WHAT IS EXPECTED – Retype exactly the lines that run from the start of the data to the line holding "Privacy (19, 2563)", including both, and only those.

DATA RECORDS –

____________

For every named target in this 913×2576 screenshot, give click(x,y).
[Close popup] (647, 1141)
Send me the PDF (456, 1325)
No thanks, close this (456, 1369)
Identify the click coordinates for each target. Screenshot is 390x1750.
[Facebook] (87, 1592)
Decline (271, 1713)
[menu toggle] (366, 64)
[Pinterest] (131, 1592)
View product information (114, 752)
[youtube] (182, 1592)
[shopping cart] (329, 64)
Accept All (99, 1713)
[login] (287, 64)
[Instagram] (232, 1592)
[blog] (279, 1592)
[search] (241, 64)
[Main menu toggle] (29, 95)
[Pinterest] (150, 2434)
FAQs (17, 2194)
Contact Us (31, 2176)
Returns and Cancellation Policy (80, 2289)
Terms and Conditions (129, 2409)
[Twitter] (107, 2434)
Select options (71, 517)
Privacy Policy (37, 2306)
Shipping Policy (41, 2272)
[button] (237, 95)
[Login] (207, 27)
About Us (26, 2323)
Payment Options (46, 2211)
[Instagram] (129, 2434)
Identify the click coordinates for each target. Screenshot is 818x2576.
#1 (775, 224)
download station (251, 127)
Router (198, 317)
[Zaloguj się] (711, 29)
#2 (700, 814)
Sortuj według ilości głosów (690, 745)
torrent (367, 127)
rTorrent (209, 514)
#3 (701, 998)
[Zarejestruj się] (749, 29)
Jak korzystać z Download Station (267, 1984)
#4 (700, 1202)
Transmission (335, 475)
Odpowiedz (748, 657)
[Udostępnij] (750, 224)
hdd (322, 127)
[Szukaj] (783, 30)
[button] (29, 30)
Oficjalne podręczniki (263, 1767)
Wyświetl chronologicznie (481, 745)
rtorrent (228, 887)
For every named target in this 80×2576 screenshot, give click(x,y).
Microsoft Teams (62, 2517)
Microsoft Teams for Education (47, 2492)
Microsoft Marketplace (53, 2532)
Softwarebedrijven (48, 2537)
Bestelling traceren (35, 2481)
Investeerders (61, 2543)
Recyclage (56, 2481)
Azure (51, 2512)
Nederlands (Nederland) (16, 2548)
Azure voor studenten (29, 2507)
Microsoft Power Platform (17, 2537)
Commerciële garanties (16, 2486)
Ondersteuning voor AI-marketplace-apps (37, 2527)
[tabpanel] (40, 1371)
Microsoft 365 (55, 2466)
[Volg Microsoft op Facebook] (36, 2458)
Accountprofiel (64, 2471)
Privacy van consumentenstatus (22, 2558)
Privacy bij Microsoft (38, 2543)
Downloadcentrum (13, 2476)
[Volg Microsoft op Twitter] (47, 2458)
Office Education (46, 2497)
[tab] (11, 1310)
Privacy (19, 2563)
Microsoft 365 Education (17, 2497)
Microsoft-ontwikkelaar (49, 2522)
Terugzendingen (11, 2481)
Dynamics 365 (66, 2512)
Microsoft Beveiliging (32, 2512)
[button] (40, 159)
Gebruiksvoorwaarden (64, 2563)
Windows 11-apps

____________

PROBLEM SOLUTION –
For every named target in this 913×2576 screenshot, give click(x,y).
[Close popup] (647, 1141)
Send me the PDF (456, 1325)
No thanks, close this (456, 1369)
Identify the click coordinates for each target. Screenshot is 390x1750.
[Facebook] (87, 1592)
Decline (271, 1713)
[menu toggle] (366, 64)
[Pinterest] (131, 1592)
View product information (114, 752)
[youtube] (182, 1592)
[shopping cart] (329, 64)
Accept All (99, 1713)
[login] (287, 64)
[Instagram] (232, 1592)
[blog] (279, 1592)
[search] (241, 64)
[Main menu toggle] (29, 95)
[Pinterest] (150, 2434)
FAQs (17, 2194)
Contact Us (31, 2176)
Returns and Cancellation Policy (80, 2289)
Terms and Conditions (129, 2409)
[Twitter] (107, 2434)
Select options (71, 517)
Privacy Policy (37, 2306)
Shipping Policy (41, 2272)
[button] (237, 95)
[Login] (207, 27)
About Us (26, 2323)
Payment Options (46, 2211)
[Instagram] (129, 2434)
Identify the click coordinates for each target. Screenshot is 818x2576.
#1 (775, 224)
download station (251, 127)
Router (198, 317)
[Zaloguj się] (711, 29)
#2 (700, 814)
Sortuj według ilości głosów (690, 745)
torrent (367, 127)
rTorrent (209, 514)
#3 (701, 998)
[Zarejestruj się] (749, 29)
Jak korzystać z Download Station (267, 1984)
#4 (700, 1202)
Transmission (335, 475)
Odpowiedz (748, 657)
[Udostępnij] (750, 224)
hdd (322, 127)
[Szukaj] (783, 30)
[button] (29, 30)
Oficjalne podręczniki (263, 1767)
Wyświetl chronologicznie (481, 745)
rtorrent (228, 887)
For every named target in this 80×2576 screenshot, give click(x,y).
Microsoft Teams (62, 2517)
Microsoft Teams for Education (47, 2492)
Microsoft Marketplace (53, 2532)
Softwarebedrijven (48, 2537)
Bestelling traceren (35, 2481)
Investeerders (61, 2543)
Recyclage (56, 2481)
Azure (51, 2512)
Nederlands (Nederland) (16, 2548)
Azure voor studenten (29, 2507)
Microsoft Power Platform (17, 2537)
Commerciële garanties (16, 2486)
Ondersteuning voor AI-marketplace-apps (37, 2527)
[tabpanel] (40, 1371)
Microsoft 365 (55, 2466)
[Volg Microsoft op Facebook] (36, 2458)
Accountprofiel (64, 2471)
Privacy van consumentenstatus (22, 2558)
Privacy bij Microsoft (38, 2543)
Downloadcentrum (13, 2476)
[Volg Microsoft op Twitter] (47, 2458)
Office Education (46, 2497)
[tab] (11, 1310)
Privacy (19, 2563)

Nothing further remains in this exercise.